05:20Ho deciso di condividerlo con tutte le operatrici
05:23perché nel settore sanitario,
05:26per il 70%, è composto da donne.
05:28E nel periodo pandemico,
05:29le donne quindi hanno dovuto affrontare
05:32questo periodo in due aspetti fondamentali.

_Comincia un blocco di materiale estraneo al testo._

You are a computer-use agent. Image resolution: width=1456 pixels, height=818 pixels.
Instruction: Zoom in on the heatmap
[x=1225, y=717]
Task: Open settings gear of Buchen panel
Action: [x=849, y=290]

05:34primo quello come professioniste
05:36che lavorano appunto nel settore sanitario,
05:39che hanno lavorato in convergenza,
05:41anche tutti insieme,
05:43a parte femminile e maschile,
05:44perché fortunatamente si deve lavorare in sinergia,
05:48ma anche con tutte le donne
05:49che purtroppo a casa
05:50hanno dovuto anche affrontare
05:52un periodo molto difficile
05:53proprio legato al lockdown,
05:57alle necessità di gestire i propri cari a domicilio,
06:00al fatto che i ragazzi erano a casa,
06:03quindi anche non erano a scuola.
06:04Quindi purtroppo la parte femminile
06:07ha dovuto sopportare
06:08questo aspetto pandemico in due dimensioni,
06:10quella professionale e quella familiare,
06:12e quella economica, sociale,
06:14insomma, in un modo molto particolare.
06:17Quindi è veramente condiviso con loro.
06:19E anche con le mie colleghe direttrici generali,
06:22perché guardi,
06:22noi siamo solo il 24%
06:24di direttori generali donne in sanità,
06:27e sono professioniste bravissime,
06:29e io ne conosco veramente tante,
06:31e ho la fortuna di conoscere tante professioniste,
06:34e anche loro,
06:35che con me, come me,
06:36hanno lavorato con serietà e sobrietà
06:38in questo periodo.
06:40Quindi ecco,
06:40una condivisione a tutte le professioniste
06:42che hanno lavorato in questo periodo pandemico.